■ **What is needed**
Copy out the records again, word for word, from the line containing "Open the @天津泰达FC mention in repost" through the last line of the records.

----- Given records

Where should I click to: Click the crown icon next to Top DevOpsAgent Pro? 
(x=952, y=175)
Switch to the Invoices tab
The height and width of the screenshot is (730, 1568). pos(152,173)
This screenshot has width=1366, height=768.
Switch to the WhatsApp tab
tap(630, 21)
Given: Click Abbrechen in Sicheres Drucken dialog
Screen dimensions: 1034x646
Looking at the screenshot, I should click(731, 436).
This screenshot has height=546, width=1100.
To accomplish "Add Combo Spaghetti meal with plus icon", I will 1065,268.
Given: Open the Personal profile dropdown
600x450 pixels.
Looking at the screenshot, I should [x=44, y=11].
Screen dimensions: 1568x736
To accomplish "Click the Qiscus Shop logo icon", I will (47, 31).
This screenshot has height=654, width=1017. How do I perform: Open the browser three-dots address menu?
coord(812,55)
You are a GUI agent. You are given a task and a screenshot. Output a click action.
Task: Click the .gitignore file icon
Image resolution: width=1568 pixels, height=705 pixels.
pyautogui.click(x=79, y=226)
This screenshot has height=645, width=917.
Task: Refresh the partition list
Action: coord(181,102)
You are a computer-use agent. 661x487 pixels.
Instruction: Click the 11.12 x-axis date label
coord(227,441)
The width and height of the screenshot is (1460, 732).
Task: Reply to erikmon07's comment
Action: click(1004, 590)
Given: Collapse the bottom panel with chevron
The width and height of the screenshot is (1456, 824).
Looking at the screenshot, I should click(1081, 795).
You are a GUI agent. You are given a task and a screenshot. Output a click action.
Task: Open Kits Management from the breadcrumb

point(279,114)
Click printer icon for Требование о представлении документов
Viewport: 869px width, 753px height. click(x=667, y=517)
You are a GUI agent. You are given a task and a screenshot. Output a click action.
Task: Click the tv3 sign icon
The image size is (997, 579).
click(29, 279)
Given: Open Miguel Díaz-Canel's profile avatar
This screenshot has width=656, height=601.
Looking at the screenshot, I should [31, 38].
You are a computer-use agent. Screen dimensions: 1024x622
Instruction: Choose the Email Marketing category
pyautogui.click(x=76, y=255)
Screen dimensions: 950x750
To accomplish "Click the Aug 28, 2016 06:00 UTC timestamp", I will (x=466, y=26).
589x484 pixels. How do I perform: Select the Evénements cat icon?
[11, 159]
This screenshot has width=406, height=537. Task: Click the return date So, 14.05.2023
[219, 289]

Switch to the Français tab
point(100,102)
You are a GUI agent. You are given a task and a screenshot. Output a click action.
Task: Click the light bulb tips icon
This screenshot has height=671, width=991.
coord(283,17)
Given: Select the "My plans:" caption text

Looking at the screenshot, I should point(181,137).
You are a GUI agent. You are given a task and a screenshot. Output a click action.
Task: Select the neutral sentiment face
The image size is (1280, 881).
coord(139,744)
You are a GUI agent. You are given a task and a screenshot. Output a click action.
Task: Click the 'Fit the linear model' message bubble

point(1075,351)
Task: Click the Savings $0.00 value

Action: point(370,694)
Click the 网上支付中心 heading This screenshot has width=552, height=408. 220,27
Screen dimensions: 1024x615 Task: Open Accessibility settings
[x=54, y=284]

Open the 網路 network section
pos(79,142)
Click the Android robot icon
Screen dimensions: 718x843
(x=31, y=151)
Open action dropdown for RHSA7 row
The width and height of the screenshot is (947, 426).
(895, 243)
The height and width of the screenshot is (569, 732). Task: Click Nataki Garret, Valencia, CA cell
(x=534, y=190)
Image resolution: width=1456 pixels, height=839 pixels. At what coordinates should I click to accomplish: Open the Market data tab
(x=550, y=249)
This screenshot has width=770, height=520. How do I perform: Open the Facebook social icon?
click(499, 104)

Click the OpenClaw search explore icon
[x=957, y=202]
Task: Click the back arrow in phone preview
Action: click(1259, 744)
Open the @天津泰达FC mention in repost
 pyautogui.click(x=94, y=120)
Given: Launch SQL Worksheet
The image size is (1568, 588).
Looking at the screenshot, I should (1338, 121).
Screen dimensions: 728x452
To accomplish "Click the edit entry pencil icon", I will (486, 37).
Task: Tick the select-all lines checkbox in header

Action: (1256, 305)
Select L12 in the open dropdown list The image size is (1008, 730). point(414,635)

----------

■ **Solution**
Open the @天津泰达FC mention in repost
 pyautogui.click(x=94, y=120)
Given: Launch SQL Worksheet
The image size is (1568, 588).
Looking at the screenshot, I should (1338, 121).
Screen dimensions: 728x452
To accomplish "Click the edit entry pencil icon", I will (486, 37).
Task: Tick the select-all lines checkbox in header

Action: (1256, 305)
Select L12 in the open dropdown list The image size is (1008, 730). point(414,635)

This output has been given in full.